This autumn venues across the city of Liverpool will take part in DaDaFest, an international biennial festival which celebrates disability and D/deaf artists. DaDaFest has been at the forefront of disability arts since it was founded in 1984 and the 2018 programme is set to include more than fifty exhibitions, performances, workshops and talks by both popular household names and newly emerging artists.
This year comedian Francesca Martinez, theatre-maker and comedian Jess Thom, Stop Gap Dance Company, and artists Faith Bebbington, Jonathan Griffith, Simon McKeown and Martin O’Brien, and multi-instrumentalist Sarah Fisher are among the line-up.
Artists will explore notions around ageing, death and disability and will probe concepts surrounding temporality and the legacies that we leave behind. All pieces included in the festival will respond to the theme, Passing: What’s your legacy?

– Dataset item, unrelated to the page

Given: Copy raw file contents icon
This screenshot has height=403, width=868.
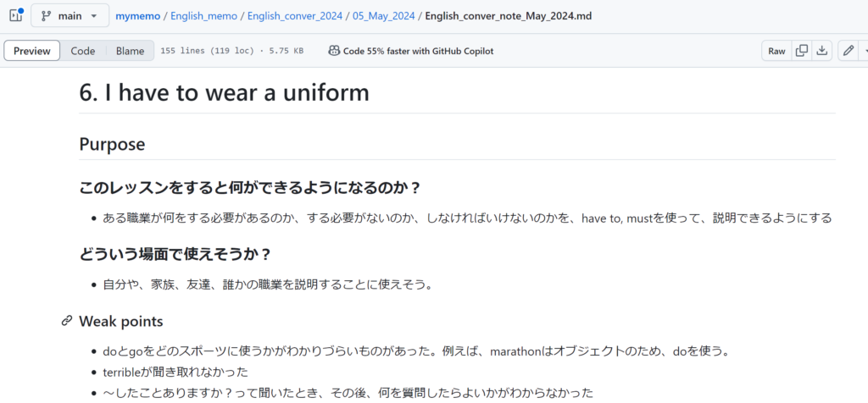Looking at the screenshot, I should tap(801, 51).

With 2018 marking the First World War Centenary, DaDaFest will also commemorate the end of the First World War as a key moment for modern acknowledgement of disability as a social construct.
The events will spill out across Liverpool city centre and beyond and will be held at a wide range of venues, including St Georges Hall, Royal Court Liverpool, the Bluecoat, Tate Exchange, Constellations, the Unity Theatre and World Museum. This year DaDaFest is also expanding its geographical reach with a performance by the acclaimed Stop Gap Dance Company taking place at Storyhouse Chester.
Award-winning artist Simon McKeown’s interactive No Passengers, a vintage disability cars installation will be seen at St George’s Hall. And Gina Czarnecki’s special exhibition of eco-friendly coffins, designed by local and national artists – Who We Are Now – can be found in the grounds of Liverpool Cathedral.
The Unity will host Jonathan Griffith’s Retrospective throughout the festival period, and Griffith will take part in special talks at the theatre and in Chester Lane Library, St Helens.
Martin O’Brien’s video installation Until The Last Breath is Breathed comes to St George’s Hall and the acclaimed Jess Thom showcases Samuel Beckett’s Not I, the story of a woman’s life told at top speed by a disembodied character, ‘Mouth’, at the Bluecoat.
Meanwhile, Francesca Martinez brings laugh-out-loud comedy in What the **** Is Normal at the Unity Theatre and Chester Lane Library in St Helens.
Finally, DaDaFest team up with Action Transport and Unity Theatre for a seasonal show collaboration, for the highly theatrical and bold retelling of the classic family tale – Beauty and the Beast.
DaDaFest Artistic Director Ruth Gould said: “The programme includes moments that affirm, celebrate and inform on the very essence of what it is to live as people who are disabled, Deaf, young, old and the many interactions and happenings that we encounter as we journey through life. We all have stories, we all matter as we all part of the human race.”
DaDaFest is disabled-led and disability-focused but for absolutely everyone. All performances will be Relaxed and BSL interpreted.